_Exercise objective_
Beginning at whichever line contains "Where should I click to: Open the Bluetooth", reproduce each line of the records below word for word, ending with the last, and add nothing.

Records from a collection:
════

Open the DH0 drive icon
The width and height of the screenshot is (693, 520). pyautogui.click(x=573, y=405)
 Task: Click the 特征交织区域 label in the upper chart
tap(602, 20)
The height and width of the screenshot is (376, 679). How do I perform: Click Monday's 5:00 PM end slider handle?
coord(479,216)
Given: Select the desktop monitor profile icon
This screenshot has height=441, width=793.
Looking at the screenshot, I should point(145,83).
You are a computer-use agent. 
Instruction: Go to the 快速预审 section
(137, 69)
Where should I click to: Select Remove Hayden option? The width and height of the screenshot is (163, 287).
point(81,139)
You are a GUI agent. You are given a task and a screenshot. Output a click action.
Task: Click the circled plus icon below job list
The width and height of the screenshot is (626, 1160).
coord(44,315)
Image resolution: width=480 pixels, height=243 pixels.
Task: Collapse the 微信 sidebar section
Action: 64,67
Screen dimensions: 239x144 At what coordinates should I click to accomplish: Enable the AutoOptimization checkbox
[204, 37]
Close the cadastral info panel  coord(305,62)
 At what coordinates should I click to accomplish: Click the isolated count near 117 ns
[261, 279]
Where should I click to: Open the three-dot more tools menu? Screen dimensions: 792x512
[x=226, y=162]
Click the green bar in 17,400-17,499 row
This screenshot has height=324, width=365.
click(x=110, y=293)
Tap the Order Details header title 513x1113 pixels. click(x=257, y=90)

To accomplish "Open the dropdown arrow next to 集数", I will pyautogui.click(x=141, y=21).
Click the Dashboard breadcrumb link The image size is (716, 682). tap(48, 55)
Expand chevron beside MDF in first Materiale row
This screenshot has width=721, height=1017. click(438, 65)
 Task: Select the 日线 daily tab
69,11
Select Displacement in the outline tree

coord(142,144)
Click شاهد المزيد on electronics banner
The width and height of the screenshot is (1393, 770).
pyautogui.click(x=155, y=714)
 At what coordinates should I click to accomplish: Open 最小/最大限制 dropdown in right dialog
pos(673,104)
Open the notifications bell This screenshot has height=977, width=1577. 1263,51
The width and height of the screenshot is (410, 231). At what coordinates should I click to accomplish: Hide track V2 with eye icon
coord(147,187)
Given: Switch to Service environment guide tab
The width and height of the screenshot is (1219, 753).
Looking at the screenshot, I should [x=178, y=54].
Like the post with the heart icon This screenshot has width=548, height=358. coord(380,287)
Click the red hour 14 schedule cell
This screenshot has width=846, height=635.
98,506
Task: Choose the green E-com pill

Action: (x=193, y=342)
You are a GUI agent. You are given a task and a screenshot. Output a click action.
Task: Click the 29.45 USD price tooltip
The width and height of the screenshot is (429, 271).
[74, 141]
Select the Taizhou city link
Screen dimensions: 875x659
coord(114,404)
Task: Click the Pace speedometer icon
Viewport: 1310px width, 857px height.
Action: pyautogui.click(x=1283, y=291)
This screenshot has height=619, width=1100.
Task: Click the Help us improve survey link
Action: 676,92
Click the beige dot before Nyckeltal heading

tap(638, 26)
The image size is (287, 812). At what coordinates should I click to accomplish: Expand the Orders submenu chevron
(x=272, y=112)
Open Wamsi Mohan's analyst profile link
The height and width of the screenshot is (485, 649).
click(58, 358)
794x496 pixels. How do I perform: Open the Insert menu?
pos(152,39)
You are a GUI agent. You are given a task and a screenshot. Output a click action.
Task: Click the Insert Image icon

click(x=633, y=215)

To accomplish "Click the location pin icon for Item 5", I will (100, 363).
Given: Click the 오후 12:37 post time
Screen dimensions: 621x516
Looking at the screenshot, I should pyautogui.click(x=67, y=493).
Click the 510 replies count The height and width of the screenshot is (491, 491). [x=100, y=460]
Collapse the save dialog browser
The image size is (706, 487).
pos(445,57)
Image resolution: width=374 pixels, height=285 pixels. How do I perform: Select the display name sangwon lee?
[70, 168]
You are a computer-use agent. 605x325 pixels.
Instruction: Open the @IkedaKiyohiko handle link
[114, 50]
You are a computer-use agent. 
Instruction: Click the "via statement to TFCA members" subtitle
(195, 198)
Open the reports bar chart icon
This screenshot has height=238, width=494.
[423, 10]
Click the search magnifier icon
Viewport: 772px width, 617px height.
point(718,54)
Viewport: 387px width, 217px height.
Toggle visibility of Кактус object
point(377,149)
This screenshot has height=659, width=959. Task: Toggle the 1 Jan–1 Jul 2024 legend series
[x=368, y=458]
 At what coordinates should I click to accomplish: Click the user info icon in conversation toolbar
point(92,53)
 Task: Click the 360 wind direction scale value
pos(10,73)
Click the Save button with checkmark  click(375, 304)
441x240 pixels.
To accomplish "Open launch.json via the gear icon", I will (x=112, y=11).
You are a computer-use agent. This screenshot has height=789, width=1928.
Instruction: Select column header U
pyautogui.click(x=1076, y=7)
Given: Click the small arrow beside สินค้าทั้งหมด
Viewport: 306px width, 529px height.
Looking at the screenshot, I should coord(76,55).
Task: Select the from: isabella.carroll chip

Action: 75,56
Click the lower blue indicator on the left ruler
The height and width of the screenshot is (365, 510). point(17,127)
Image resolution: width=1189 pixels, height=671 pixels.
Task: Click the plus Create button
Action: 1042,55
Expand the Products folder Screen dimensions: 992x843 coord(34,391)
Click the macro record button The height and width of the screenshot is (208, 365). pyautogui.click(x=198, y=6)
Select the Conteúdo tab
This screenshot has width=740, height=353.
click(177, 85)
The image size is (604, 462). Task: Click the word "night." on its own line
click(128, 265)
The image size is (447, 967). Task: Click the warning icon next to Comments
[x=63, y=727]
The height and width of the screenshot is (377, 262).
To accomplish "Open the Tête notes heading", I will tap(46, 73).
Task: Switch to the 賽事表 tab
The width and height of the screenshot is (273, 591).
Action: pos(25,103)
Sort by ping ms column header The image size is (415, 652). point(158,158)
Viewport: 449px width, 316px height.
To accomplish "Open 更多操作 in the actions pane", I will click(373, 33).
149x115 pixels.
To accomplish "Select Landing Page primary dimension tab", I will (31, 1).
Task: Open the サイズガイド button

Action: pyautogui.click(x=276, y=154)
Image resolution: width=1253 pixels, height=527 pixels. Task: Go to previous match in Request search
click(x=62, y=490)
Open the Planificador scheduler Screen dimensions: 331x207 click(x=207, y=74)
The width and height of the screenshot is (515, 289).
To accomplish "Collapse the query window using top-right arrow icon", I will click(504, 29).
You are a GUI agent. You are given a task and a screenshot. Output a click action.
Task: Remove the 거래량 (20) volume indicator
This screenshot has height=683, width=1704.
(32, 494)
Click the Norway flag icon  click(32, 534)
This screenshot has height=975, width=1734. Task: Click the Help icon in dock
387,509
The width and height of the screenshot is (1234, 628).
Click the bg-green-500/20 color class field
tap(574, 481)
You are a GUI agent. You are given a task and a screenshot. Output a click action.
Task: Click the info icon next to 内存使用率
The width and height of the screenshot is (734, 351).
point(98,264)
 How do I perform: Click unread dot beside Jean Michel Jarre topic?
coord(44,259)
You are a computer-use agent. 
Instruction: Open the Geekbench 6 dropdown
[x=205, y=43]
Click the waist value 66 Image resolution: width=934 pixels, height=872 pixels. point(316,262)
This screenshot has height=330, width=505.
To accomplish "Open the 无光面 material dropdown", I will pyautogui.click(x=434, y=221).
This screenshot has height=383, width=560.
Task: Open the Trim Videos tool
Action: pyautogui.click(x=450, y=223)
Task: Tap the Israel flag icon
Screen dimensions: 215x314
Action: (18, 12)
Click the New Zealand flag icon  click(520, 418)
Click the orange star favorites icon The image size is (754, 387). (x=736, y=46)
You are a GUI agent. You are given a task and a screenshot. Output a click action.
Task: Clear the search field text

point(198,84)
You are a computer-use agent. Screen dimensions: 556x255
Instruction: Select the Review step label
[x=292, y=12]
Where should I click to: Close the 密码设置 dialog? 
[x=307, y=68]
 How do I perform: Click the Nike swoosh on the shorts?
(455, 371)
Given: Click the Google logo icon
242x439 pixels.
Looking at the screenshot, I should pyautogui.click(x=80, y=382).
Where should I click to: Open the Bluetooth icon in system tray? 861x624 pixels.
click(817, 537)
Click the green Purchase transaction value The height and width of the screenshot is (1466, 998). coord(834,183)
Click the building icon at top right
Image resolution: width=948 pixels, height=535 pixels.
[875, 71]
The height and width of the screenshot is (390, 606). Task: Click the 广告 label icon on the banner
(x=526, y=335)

════

_Solution to this exercise_
Where should I click to: Open the Bluetooth icon in system tray? 861x624 pixels.
click(817, 537)
Click the green Purchase transaction value The height and width of the screenshot is (1466, 998). coord(834,183)
Click the building icon at top right
Image resolution: width=948 pixels, height=535 pixels.
[875, 71]
The height and width of the screenshot is (390, 606). Task: Click the 广告 label icon on the banner
(x=526, y=335)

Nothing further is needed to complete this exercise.